» **WORK ITEM**
The response should hold each line from the entries below where "link" is found.

(Saved data entries)

==========

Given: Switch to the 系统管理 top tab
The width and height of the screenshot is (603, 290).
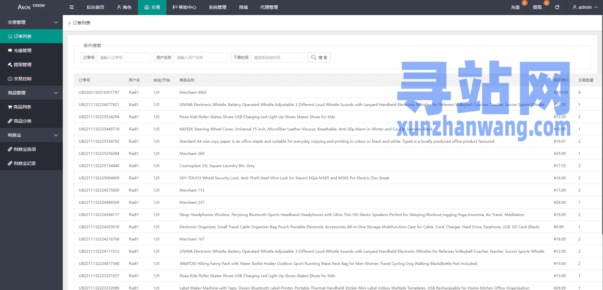Looking at the screenshot, I should [218, 7].
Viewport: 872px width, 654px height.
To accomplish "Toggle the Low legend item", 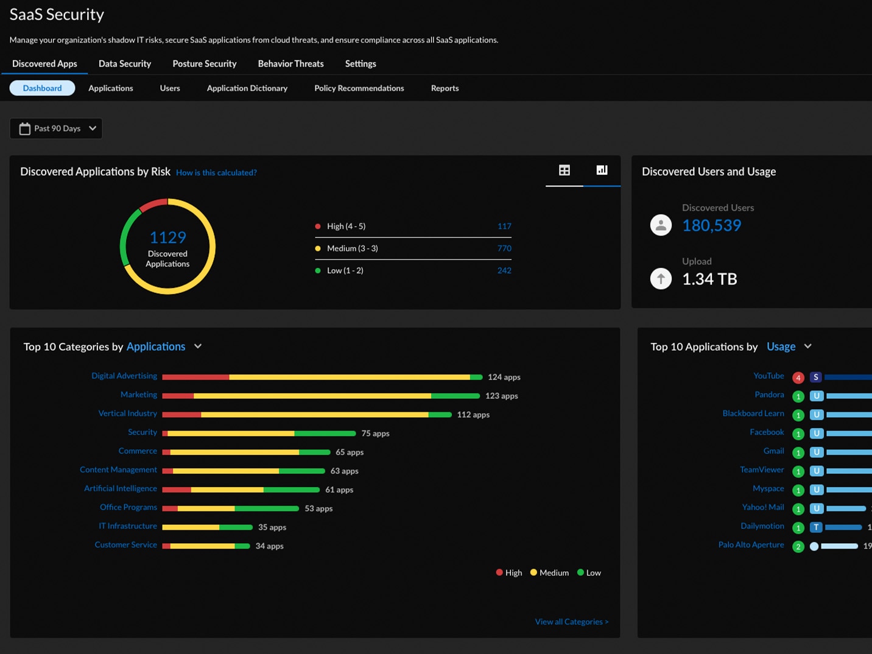I will click(x=588, y=572).

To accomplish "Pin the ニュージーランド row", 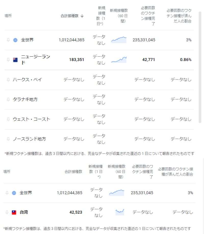I will pos(8,60).
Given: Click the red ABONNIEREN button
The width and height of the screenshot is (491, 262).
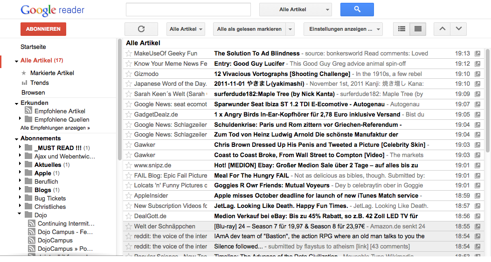Looking at the screenshot, I should (43, 29).
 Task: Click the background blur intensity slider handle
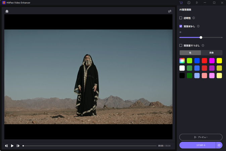[201, 37]
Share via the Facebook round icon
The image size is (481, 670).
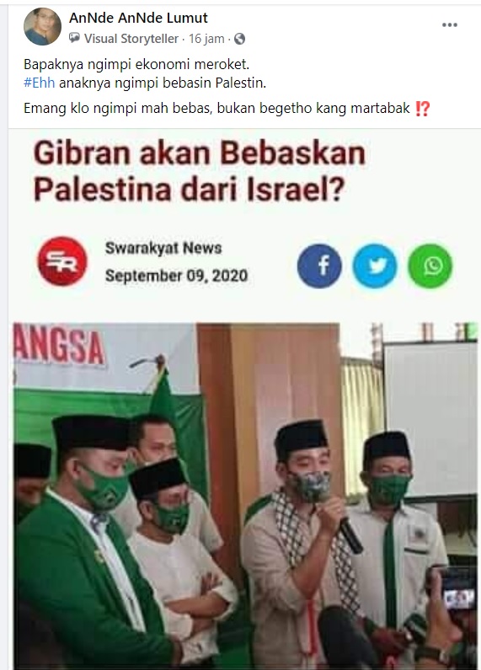tap(319, 265)
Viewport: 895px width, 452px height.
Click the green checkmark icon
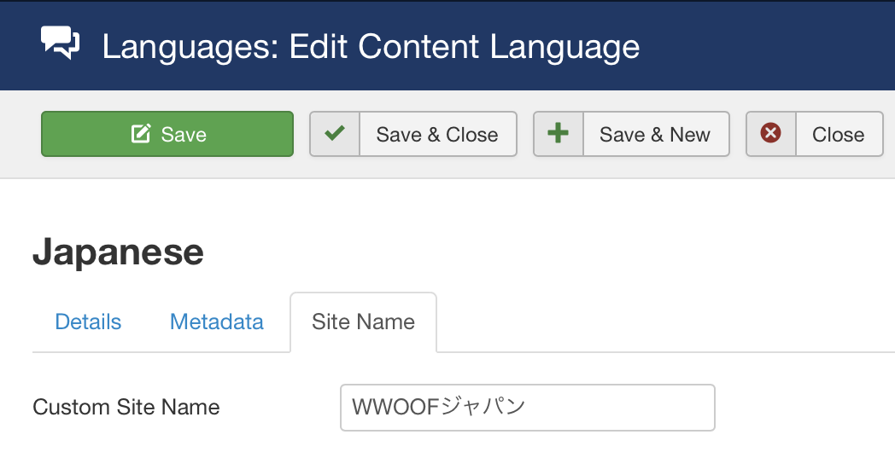pos(335,134)
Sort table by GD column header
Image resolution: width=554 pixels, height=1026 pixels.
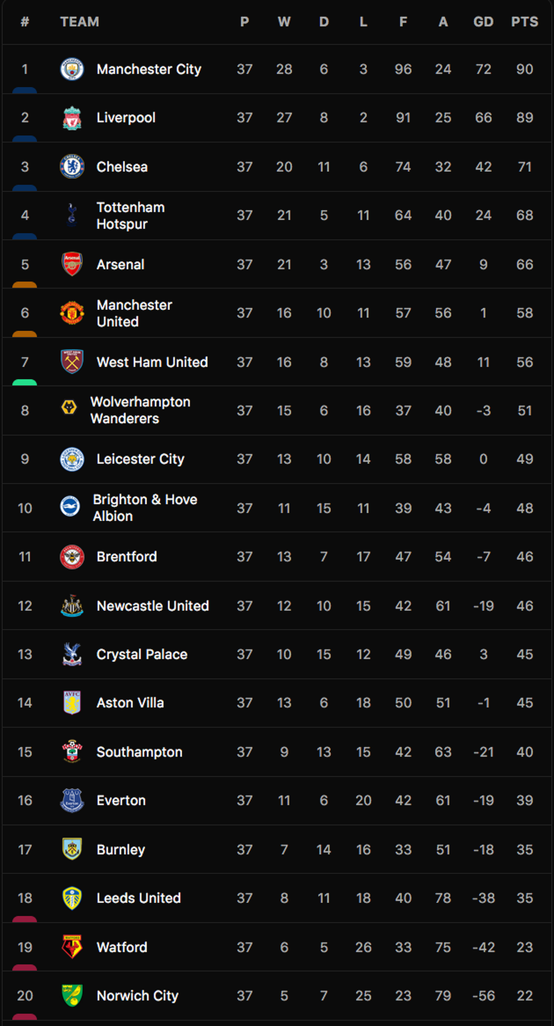[x=483, y=22]
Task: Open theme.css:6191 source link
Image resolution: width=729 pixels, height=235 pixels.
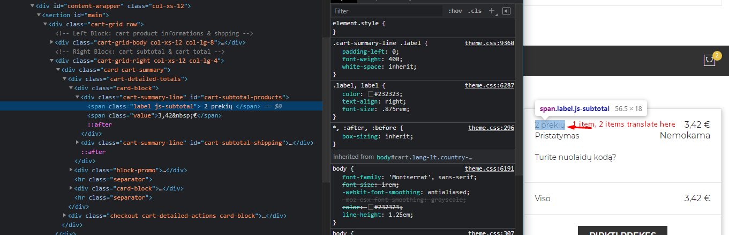Action: tap(489, 168)
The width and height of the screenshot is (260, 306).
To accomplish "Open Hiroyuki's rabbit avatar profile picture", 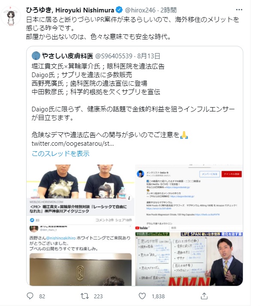I will click(11, 16).
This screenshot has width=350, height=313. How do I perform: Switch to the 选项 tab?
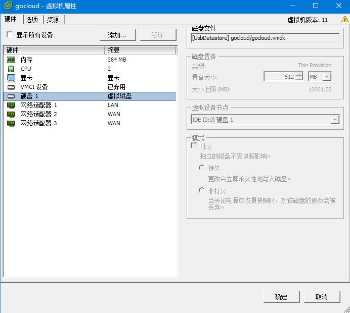coord(32,20)
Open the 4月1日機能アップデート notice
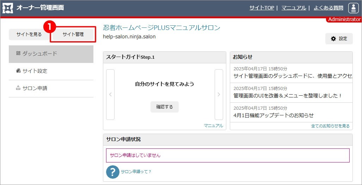 click(274, 115)
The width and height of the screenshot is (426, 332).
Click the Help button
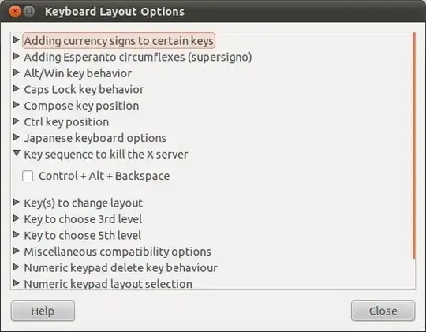point(43,311)

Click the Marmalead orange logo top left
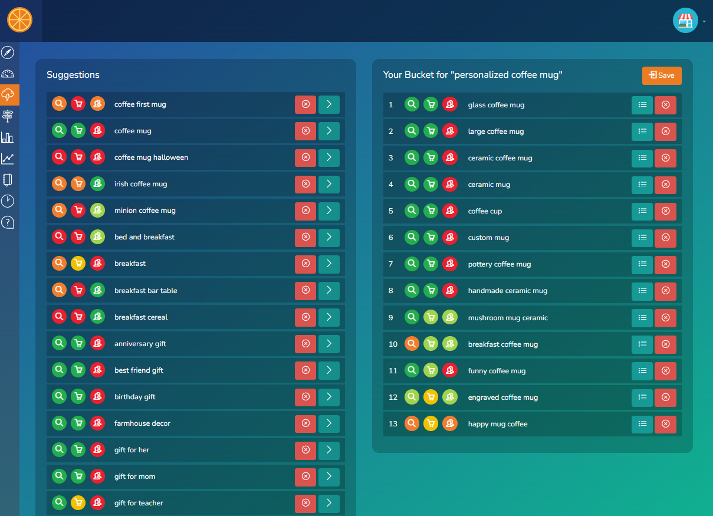point(19,19)
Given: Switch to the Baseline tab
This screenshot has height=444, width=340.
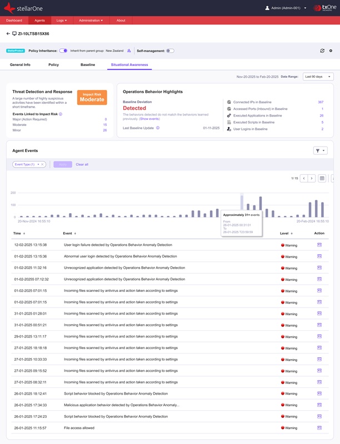Looking at the screenshot, I should [x=88, y=65].
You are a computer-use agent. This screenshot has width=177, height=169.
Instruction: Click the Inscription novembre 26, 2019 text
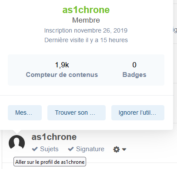click(86, 30)

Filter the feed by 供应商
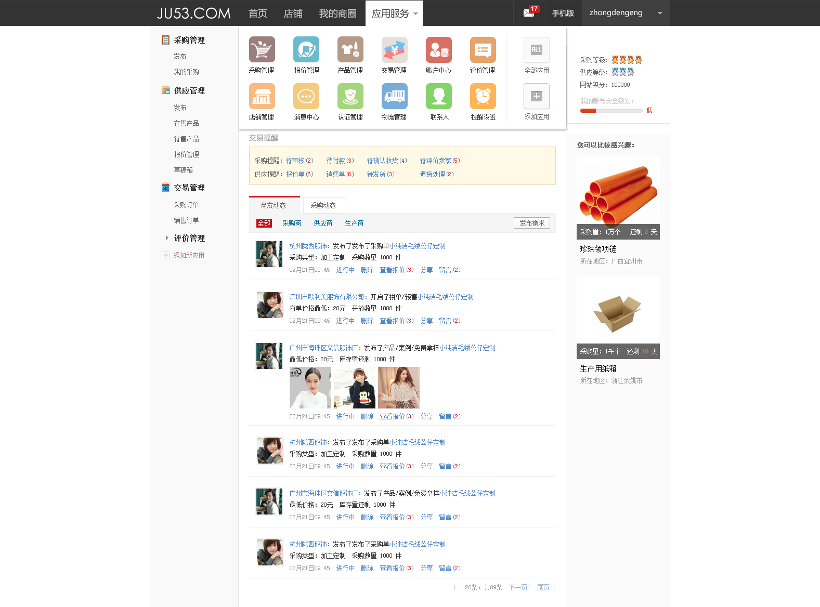click(x=323, y=223)
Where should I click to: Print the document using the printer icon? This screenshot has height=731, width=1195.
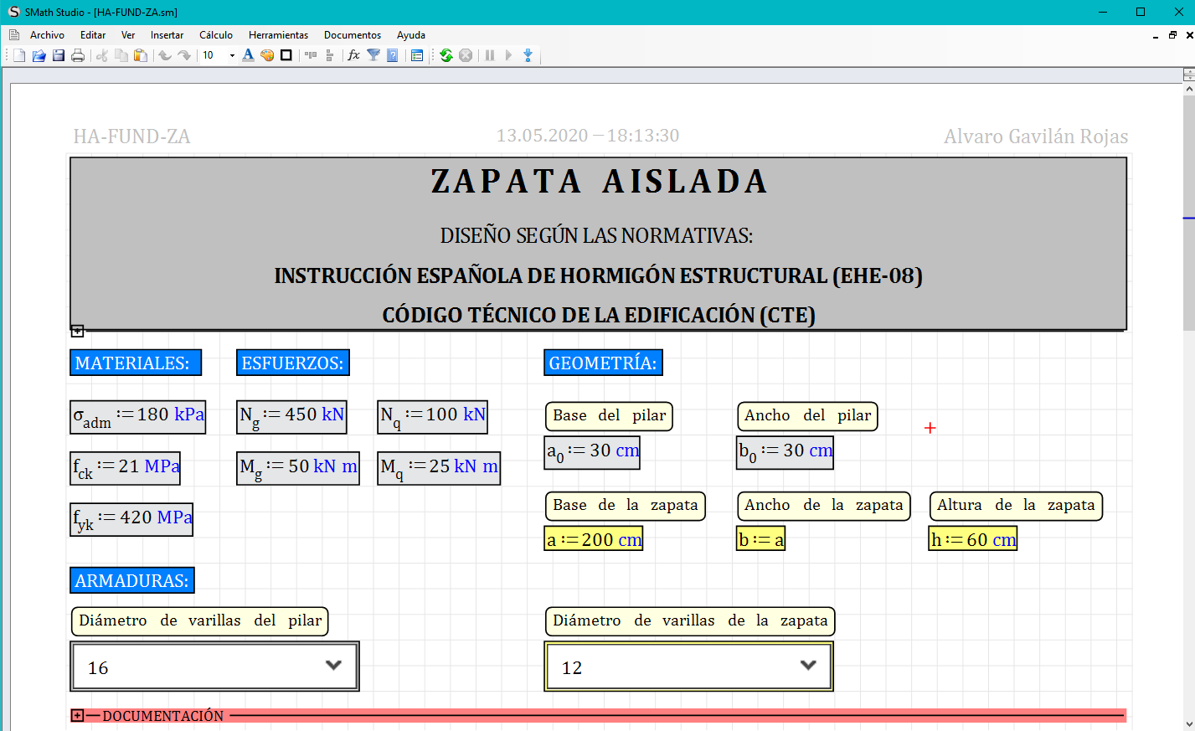tap(78, 55)
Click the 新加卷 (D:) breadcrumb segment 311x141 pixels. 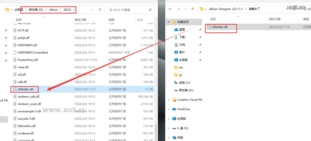pos(36,10)
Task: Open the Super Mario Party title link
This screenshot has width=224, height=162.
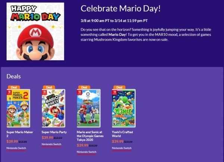Action: coord(54,132)
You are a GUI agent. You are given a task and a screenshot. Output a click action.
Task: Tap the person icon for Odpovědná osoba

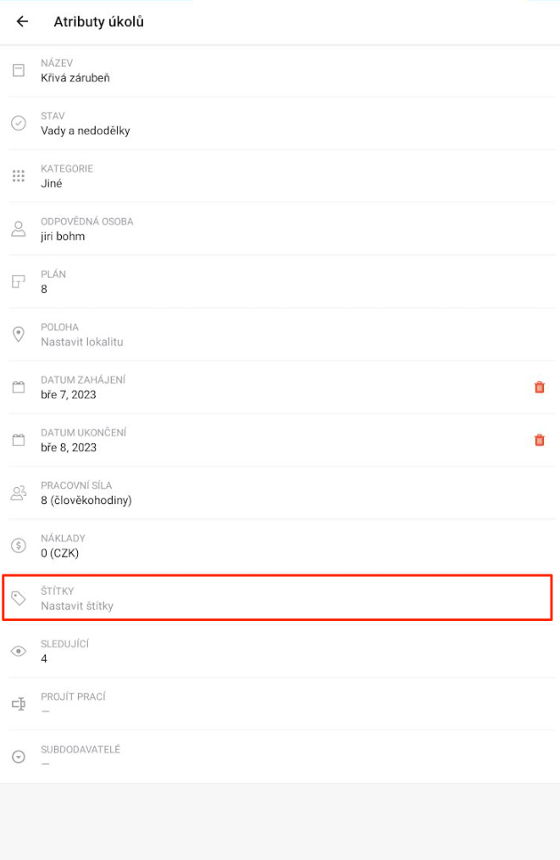coord(19,229)
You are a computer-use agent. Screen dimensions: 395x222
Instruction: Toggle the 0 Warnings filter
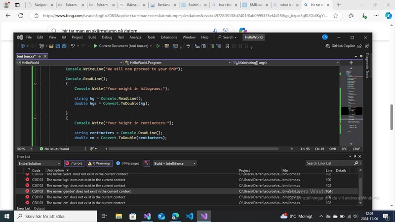[99, 163]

==========

» **REPLY TO THE EXERCISE**
Task: Open theme.css:6191 source link
Task: Open the Super Mario Party title link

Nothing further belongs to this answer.